» Action item: The lines to copy are those in the records below that hold the word "computer".

» Recorded data:

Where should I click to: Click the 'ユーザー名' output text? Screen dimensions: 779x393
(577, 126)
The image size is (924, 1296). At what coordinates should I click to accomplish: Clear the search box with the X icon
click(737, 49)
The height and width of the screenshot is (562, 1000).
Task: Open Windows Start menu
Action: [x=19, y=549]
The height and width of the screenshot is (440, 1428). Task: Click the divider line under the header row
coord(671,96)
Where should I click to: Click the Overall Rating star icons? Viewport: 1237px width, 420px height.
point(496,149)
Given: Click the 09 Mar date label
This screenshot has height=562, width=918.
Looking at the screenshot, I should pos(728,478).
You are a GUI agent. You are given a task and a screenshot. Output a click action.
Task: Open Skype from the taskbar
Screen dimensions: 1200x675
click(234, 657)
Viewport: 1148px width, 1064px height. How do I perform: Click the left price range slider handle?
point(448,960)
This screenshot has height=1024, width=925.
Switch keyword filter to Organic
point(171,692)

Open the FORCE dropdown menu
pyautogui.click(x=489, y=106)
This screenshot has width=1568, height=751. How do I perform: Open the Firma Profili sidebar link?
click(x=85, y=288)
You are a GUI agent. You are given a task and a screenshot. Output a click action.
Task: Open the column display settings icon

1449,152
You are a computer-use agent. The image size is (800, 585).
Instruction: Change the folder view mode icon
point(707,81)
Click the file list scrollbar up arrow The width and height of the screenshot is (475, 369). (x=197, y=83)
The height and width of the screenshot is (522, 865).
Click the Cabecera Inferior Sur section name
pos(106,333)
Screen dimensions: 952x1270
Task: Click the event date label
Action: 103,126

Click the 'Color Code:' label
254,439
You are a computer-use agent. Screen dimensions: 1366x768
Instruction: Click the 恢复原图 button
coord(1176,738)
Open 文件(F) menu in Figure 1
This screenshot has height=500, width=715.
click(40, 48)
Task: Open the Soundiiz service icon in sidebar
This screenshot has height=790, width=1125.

» Solution to this problem:
You are a computer-use agent. The image size is (800, 585).
You are a computer-use agent. Screen dimensions: 1366x768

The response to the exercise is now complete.